Réunion internationale sur la protection des sites du patrimoine culturel subaquatique, 22-23 septembre 2016, Paris

© Dirección General de Bellas Artes, Secretaría de Cultura del Gobiern
Restitution de la cargaison volée de la Nuestra Señora de la Mercedes. Cette restitution fut acclamée à travers le monde comme une victoire clé dans la défense du patrimoine subaquatique, en accord avec la Convention de l’UNESCO sur la protection du patrimoine culturel subaquatique qui interdit le pillage et l’exploitation commerciale des sites archéologiques submergés.

Une réunion internationale portant sur la protection des sites du patrimoine culturel subaquatique sera organisée les 22 et 23 septembre 2016, au Siège de l’UNESCO (22 septembre en salle II et le 23 dans la salle IX, bâtiment Fontenoy), en appui à la mise en œuvre de la Convention sur la protection du patrimoine culturel subaquatique (2001).

Elle se concentrera sur la question de la quantification et de l’identification des dangers menaçant le patrimoine culturel subaquatique et des mesures à prendre pour les prévenir. Des experts internationaux présenteront leurs expériences, puis une table ronde permettra l’échange d’opinions concernant l’efficacité des moyens utilisés. 

La réunion rassemblera les délégations des États parties à la Convention de 2001 et d’autres États, des experts des différentes autorités nationales (Ministères de la culture et des affaires étrangères, marine, douanes, garde-côtes etc.) ainsi que d’Organisations internationales (UNESCO, INTERPOL, Europol etc.). 

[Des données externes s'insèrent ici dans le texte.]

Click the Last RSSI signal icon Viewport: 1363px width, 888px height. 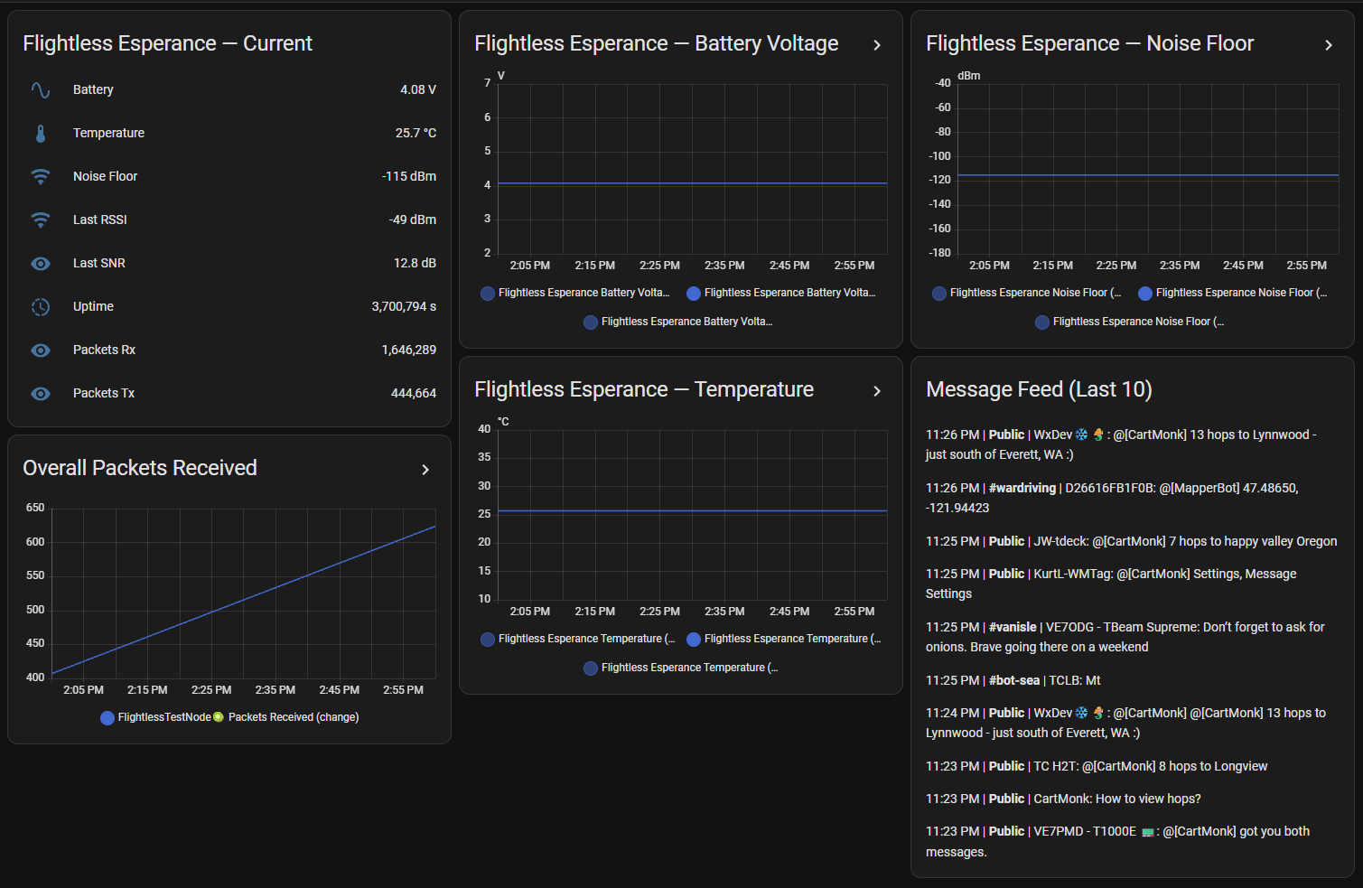click(41, 220)
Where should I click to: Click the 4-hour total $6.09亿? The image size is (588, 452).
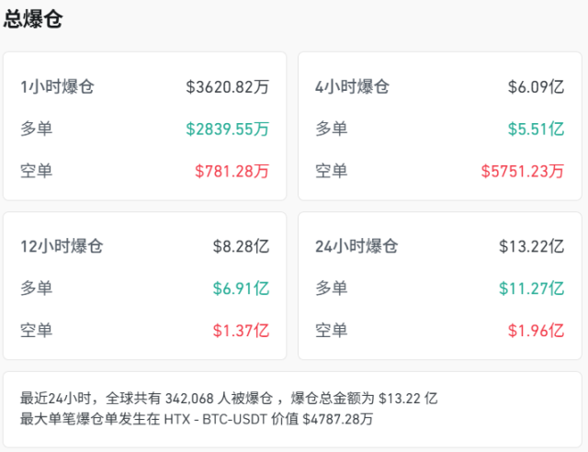[x=536, y=87]
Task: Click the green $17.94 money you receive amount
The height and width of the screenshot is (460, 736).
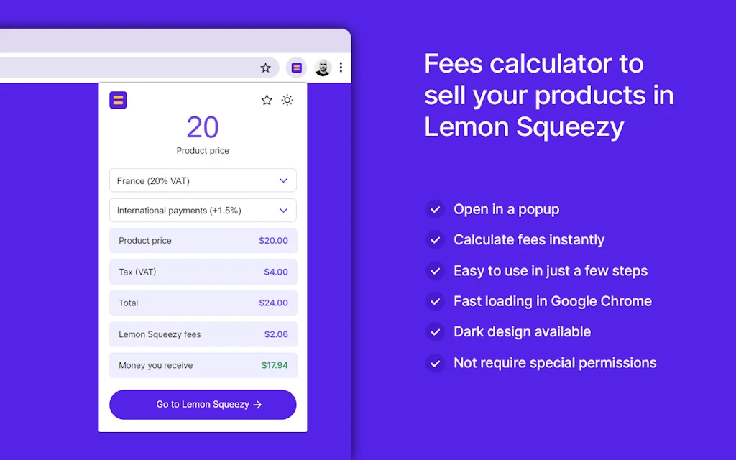Action: [x=275, y=365]
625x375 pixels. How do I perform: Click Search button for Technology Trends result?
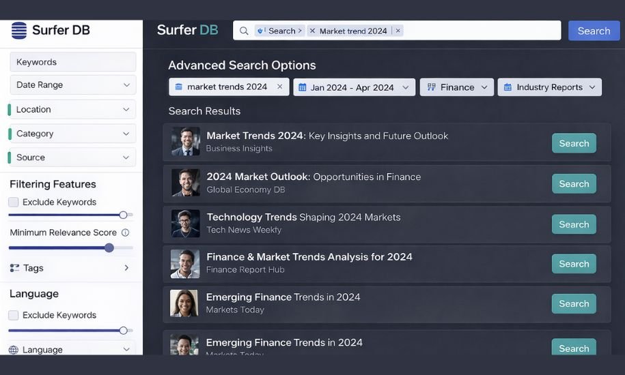pos(574,224)
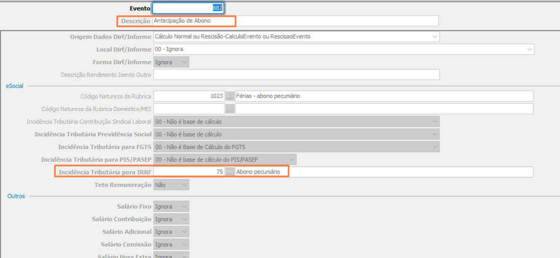
Task: Expand the Salário Adicional dropdown
Action: pos(184,232)
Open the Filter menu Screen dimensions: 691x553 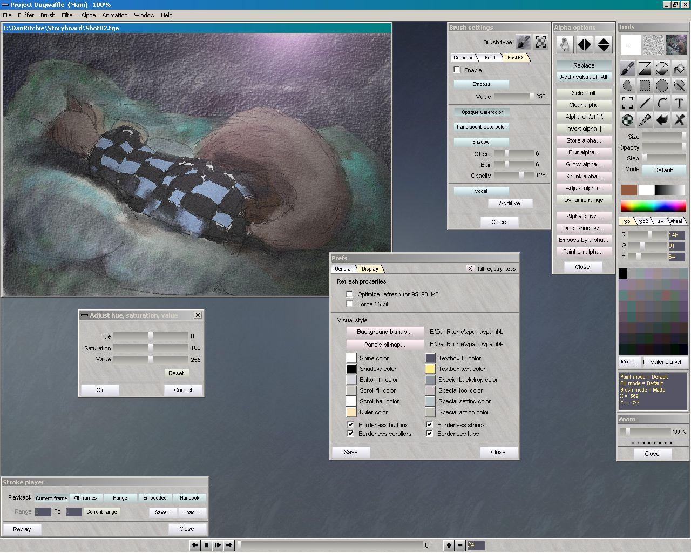pyautogui.click(x=68, y=15)
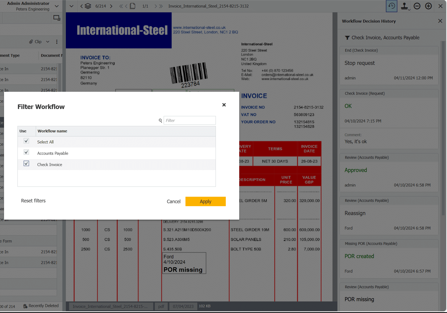Open the Clip dropdown arrow
The width and height of the screenshot is (447, 313).
coord(48,42)
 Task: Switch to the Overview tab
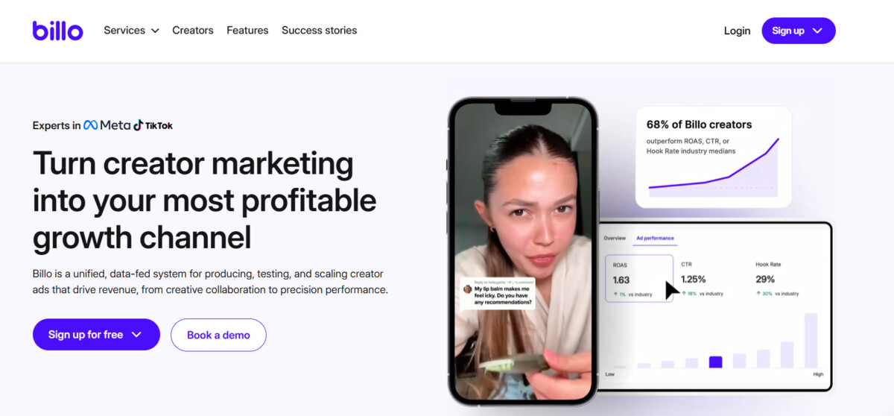[615, 239]
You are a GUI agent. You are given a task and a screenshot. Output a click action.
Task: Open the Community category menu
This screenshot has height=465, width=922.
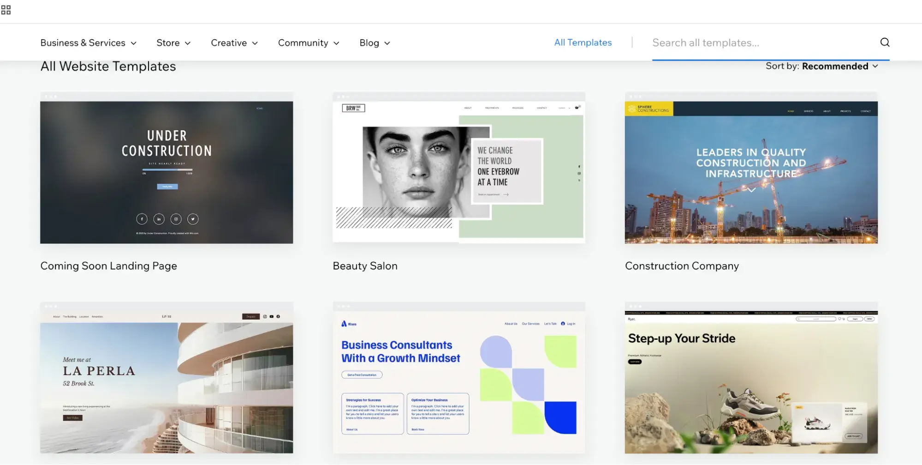tap(309, 43)
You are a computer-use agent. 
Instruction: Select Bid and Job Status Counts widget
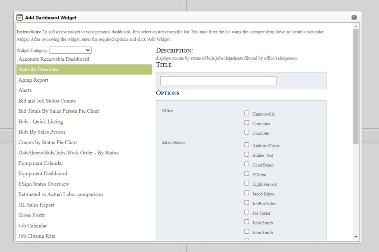[x=47, y=101]
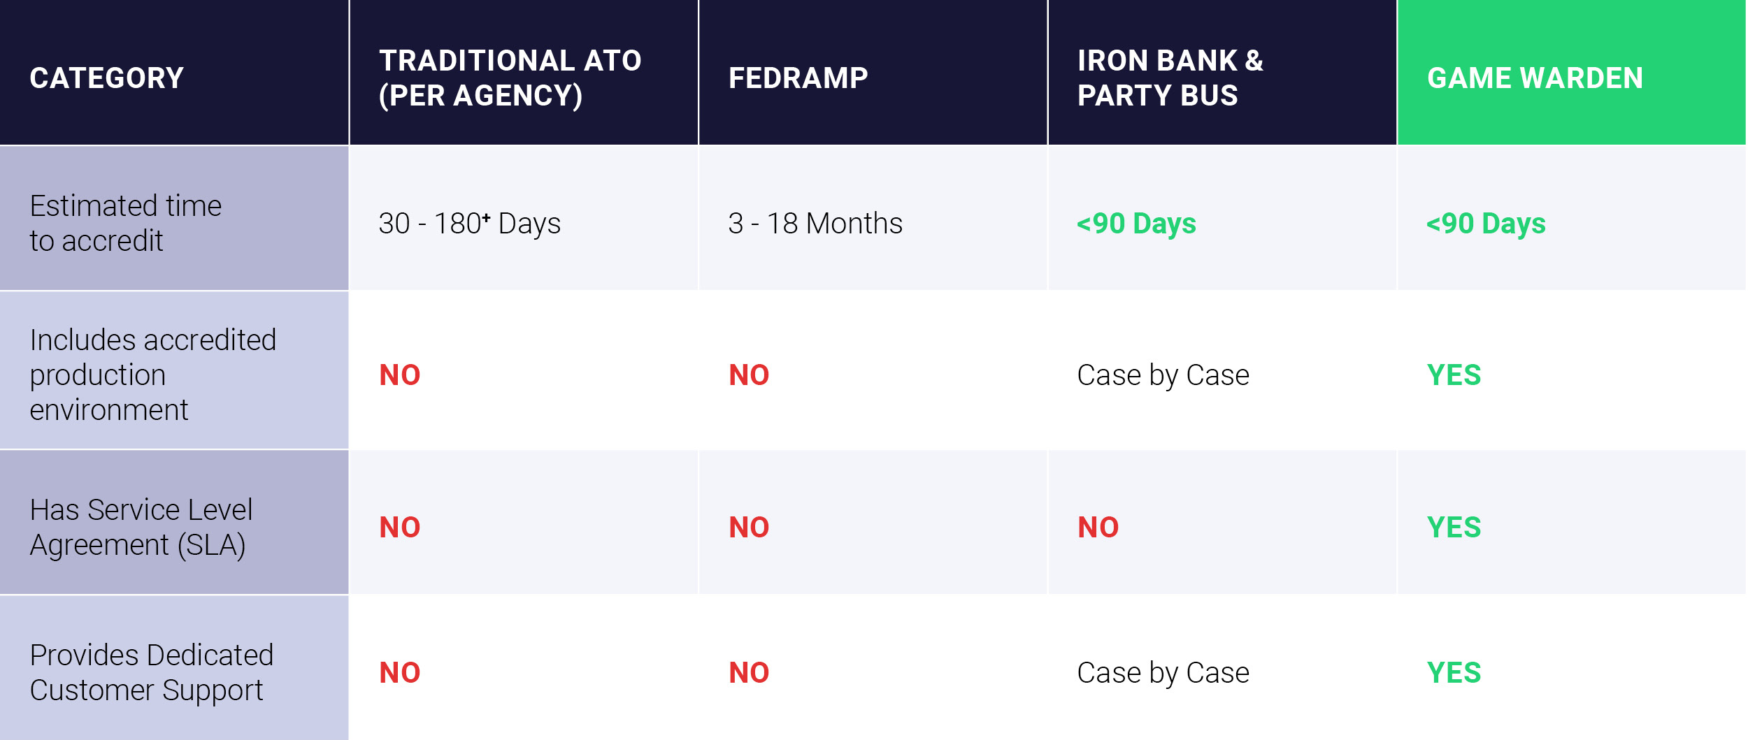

Le patrimoine culturel subaquatique est devenu de plus en plus accessible avec le développement des techniques de plongée, qui ont permis aux scientifiques et archéologues, mais également aux chasseurs de trésors et explorateurs, d’atteindre les plus importantes profondeurs. Ainsi, le pillage des sites archéologiques subaquatiques et la destruction de leur environnement progressent rapidement et menacent de priver l’humanité de ce patrimoine. Le pillage et la dispersion du patrimoine archéologique ne se limitent plus aux sites terrestres, la chasse au trésor se déroulant désormais également sous l’eau. Alors que de nombreux États ont renforcé la préservation de leur patrimoine terrestre, la plus grande part de leur patrimoine culturel subaquatique demeure sans protection. Le problème du pillage n’est pas l’unique défi. Des sites sont détruits par la pêche en mer profonde, par l’extraction des minéraux et, malheureusement, la construction de pipelines. 

La Convention de l’UNESCO sur la protection du patrimoine culturel subaquatique vise à permettre aux États parties, par le biais d’un mécanisme juridique international, à mieux protéger leur patrimoine subaquatique. Les ratifications ne suffisent toutefois pas. Ces dernières doivent être accompagnées d’une mise en œuvre de la Convention au niveau national et de la mobilisation de moyens adéquats pour y parvenir. 

L’objectif principal de la réunion internationale est de poursuivre et d’approfondir la mise en œuvre de la Convention de 2001 sur la protection du patrimoine culturel subaquatique et, notamment, de se pencher sur les questions pratiques relatives à la protection des sites, à leur surveillance et aux différentes mesures existantes pour lutter contre le trafic illicite du patrimoine culturel subaquatique.